Chen connected McHugh with chemists at the National University of Singapore who specialize in making upconversion nanoparticles. When McHugh’s team injected these nanoparticles close to a brain region of interest, they were able to convert the near-infrared light into visible light, which in turn stimulated neurons. This process has extended the reach of optogenetics to about 4.5 millimeters—roughly a tenfold improvement on the conventional method and about the same depth as that of a mouse brain.

Using this method, the team has already been able to stimulate the release of dopamine, trigger the recall of memories and modify mouse fear responses.

Wolfgang Parak, who co-authored an accompanying article on the paper’s findings in Science, is confident of the importance of overcoming the visible light “dilemma”. Parak, who is from the Center of Hybrid Nanostructures at the University of Hamburg, Germany, and his two co-authors, chose to focus their article on the possible future applications of the method to control neurological issues in human patients, such as those with Parkinson’s disease. Without it, they note that altering brain activity in a “substantial and targeted way” requires a complex tangle of electrodes. Due to this and the size of conventional electrode arrays, they point out that up until now optogenetics has had “severely limited clinical applications”.

Making the method safe

However, there is still much testing to be done. McHugh’s team has already had to address a number of challenges to get their technique to work. “As a biologist, there were two things that raised red flags,” he says. “One was that these nanoparticles use heavy metals to work the magic of upconversion. And when I think of heavy metals, I think of poison!” To get around this problem, the team made the particles biocompatible by encasing them with a silica coating.

The second challenge was ensuring that the near-infrared light did not cook the rodents’ brains. Since infrared radiation is essentially heat, even low levels of absorption can heat a material. Fortunately, simulations performed by the team revealed that blood absorbs a lot of the infrared light, and so a lot of the heat is quickly circulated away.

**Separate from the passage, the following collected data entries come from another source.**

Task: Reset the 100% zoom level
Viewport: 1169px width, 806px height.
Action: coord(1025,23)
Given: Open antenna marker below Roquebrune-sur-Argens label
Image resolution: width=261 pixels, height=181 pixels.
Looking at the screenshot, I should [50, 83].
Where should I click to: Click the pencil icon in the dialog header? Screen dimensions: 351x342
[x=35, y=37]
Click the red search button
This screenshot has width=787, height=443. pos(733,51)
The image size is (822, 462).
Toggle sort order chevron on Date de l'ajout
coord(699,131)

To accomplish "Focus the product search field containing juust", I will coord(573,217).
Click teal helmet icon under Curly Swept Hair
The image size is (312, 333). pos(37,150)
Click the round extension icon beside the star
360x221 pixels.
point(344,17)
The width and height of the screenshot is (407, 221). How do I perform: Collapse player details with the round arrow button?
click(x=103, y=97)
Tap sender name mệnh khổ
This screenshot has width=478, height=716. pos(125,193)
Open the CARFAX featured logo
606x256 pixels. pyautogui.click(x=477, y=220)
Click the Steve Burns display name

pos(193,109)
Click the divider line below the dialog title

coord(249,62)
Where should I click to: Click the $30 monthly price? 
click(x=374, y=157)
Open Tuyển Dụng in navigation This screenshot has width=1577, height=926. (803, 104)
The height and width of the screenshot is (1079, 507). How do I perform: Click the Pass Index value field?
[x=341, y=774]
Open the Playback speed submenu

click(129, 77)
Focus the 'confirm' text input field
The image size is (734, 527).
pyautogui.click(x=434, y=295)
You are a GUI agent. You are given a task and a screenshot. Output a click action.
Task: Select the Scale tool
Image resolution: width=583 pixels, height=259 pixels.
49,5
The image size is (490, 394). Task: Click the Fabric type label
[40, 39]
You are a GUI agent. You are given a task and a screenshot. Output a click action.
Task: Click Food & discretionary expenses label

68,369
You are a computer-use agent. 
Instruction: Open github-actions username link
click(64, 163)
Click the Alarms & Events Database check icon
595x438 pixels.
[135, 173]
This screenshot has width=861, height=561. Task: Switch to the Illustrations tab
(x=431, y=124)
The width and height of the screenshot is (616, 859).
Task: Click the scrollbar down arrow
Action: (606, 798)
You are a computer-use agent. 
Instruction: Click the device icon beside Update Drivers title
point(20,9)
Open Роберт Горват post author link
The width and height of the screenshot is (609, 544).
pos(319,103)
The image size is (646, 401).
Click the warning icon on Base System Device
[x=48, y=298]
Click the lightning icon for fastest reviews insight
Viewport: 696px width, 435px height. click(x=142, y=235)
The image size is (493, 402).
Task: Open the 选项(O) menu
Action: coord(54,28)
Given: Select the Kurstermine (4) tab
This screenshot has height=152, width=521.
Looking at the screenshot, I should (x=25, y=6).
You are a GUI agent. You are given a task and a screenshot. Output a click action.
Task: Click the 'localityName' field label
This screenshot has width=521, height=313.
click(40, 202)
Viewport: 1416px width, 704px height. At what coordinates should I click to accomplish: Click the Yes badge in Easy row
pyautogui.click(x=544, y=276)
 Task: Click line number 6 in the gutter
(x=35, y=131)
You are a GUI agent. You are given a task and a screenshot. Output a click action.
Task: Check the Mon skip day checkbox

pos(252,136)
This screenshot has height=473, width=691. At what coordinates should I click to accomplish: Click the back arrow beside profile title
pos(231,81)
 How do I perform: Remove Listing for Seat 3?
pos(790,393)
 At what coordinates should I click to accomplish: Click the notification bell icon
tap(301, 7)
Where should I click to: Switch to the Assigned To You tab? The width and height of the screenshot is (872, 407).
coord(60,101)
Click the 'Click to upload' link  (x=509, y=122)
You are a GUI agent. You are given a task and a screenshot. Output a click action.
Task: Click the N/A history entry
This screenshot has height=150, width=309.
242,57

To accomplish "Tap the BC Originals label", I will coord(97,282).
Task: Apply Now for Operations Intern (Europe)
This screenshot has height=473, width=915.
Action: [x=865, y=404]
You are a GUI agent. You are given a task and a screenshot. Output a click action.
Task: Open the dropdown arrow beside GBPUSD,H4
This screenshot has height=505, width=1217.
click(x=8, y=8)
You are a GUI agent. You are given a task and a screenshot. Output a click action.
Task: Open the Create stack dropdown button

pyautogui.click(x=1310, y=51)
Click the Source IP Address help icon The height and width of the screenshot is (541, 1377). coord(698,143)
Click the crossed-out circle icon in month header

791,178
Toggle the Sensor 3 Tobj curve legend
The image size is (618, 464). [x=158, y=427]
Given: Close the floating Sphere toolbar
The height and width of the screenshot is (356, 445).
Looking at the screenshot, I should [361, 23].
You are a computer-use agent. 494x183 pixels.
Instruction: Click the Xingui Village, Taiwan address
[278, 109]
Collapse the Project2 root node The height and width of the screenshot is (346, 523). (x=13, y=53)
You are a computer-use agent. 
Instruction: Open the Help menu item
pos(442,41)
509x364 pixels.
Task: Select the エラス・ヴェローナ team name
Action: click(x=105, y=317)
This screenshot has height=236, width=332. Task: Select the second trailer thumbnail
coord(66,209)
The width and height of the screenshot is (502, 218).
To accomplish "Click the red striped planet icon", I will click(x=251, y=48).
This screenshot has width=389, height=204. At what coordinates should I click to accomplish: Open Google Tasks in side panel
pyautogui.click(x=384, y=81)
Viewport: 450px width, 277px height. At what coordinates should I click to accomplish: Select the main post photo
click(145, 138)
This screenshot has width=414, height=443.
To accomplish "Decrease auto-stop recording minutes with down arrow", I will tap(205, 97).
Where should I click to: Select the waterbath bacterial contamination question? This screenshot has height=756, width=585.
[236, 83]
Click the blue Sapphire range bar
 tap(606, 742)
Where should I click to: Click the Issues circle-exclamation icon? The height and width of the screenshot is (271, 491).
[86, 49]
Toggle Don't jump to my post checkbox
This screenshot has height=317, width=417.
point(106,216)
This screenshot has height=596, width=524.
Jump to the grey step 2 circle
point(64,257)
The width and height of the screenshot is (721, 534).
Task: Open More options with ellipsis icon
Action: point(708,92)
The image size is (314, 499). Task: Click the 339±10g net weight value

New clinical and research possibilities

In the next phase, McHugh points to two areas of research that could benefit. The first is the study of the brain stem. Because the brain stem is very deep and contains many highly sensitive nuclei, any damage can severely affect an animal’s health and behavior.

The other area is studying how the brain develops in infant mice. “Researchers who study development have been behind on this optogenetics bandwagon because they can’t use it—they can’t put a fiber in something so small,” McHugh says. “But I think this will work. I’m pretty optimistic: we’re going to try to use it to do pattern simulation in the brains of one- to two-day-old mice.”

As for use in human patients, Parak and his colleagues suggest that the method might eventually be used to “optically control neuronal dysfunctions, such as Parkinson’s disease or even paralysis.”

McHugh is also optimistic, and says that in the near future it might also find application in treating peripheral nerves for chronic pain.

References

  • 1. Chen, S., Weitemier, A. Z., Zeng, X., He, L., Wang, X., Tao, Y., Huang, A. J. Y., Hashimotodani, Y., Kano, M., Iwasaki, H. et al. Near-infrared deep brain stimulation via upconversion nanoparticle-mediated optogenetics. Science 359, 679−684 (2018). doi: 10.1126/science.aaq1144

About the Researcher

Thomas McHugh

Image of Thomas HcHugh

Thomas McHugh majored in molecular and cellular biology at the University of California, Berkeley, before moving to the Massachusetts Institute of Technology (MIT) where he finished a PhD in biology. At MIT, he studied genetics and the physiology of spatial memory with Matt Wilson and Susumu Tonegawa, and continued to study the circuits of hippocampal memory as part of his postdoctoral studies. In 2009, he moved to what is now known as the RIKEN Center for Brain Science to start his own laboratory. His Laboratory for Circuit and Behavioral Physiology at RIKEN takes a multidisciplinary approach to understanding how memories are formed, stored and recalled in the mammalian brain, and how damage from factors such as stress and disease impair these functions.